> _TRY IT_: Say how many lines in the material below contain the word "computer", giving the number alone.

> _SUPPLIED DATA_:
══════
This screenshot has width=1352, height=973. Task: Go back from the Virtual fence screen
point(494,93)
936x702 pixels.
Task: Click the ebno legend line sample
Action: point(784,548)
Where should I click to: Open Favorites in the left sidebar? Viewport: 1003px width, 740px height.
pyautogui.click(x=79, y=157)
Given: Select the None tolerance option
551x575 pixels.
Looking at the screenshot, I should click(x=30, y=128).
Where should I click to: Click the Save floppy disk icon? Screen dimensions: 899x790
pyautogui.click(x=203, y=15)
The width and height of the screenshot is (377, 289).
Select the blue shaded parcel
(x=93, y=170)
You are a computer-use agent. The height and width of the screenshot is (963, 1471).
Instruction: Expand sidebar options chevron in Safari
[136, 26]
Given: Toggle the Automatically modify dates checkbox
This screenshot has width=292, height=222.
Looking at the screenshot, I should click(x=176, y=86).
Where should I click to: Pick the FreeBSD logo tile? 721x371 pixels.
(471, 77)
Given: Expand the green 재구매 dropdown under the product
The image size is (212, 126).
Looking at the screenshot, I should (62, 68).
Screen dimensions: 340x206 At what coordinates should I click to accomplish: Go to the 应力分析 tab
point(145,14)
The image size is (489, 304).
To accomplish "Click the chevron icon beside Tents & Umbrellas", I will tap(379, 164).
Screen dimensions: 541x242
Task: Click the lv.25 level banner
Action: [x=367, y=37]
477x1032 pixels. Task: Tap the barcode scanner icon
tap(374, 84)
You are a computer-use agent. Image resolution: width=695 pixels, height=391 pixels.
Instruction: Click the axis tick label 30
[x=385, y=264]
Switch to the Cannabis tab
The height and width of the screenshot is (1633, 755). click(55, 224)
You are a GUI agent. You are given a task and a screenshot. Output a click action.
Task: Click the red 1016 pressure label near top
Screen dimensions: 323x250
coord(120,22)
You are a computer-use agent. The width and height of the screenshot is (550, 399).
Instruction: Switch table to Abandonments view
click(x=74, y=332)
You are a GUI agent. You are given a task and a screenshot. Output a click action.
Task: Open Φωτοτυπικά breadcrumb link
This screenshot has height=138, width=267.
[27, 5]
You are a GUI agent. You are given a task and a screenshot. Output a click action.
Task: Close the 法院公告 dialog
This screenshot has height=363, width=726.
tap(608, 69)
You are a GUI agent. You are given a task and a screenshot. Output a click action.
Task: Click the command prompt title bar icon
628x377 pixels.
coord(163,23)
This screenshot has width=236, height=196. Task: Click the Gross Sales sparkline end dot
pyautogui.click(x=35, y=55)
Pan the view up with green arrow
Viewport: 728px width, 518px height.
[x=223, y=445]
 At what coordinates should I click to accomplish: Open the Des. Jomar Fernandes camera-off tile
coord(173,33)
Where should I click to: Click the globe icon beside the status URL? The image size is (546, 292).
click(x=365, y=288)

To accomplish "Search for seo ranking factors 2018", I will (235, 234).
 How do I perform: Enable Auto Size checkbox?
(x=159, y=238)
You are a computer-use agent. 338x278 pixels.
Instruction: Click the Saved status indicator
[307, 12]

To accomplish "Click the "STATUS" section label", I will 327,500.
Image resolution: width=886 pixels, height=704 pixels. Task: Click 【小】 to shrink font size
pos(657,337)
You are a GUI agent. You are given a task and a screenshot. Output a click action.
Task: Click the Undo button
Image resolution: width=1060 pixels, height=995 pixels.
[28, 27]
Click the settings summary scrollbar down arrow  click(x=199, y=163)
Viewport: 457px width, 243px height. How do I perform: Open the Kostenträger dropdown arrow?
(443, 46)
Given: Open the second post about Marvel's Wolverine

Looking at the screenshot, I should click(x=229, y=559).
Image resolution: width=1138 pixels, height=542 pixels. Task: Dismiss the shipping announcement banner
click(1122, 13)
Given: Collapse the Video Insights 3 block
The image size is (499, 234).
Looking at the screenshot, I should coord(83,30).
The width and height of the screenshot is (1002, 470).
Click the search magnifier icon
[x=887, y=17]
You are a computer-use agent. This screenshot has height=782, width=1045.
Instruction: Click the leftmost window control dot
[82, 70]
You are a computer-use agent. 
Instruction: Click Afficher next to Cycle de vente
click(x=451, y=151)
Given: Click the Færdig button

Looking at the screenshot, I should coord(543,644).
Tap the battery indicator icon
══════
> _EXERCISE SOLUTION_: 6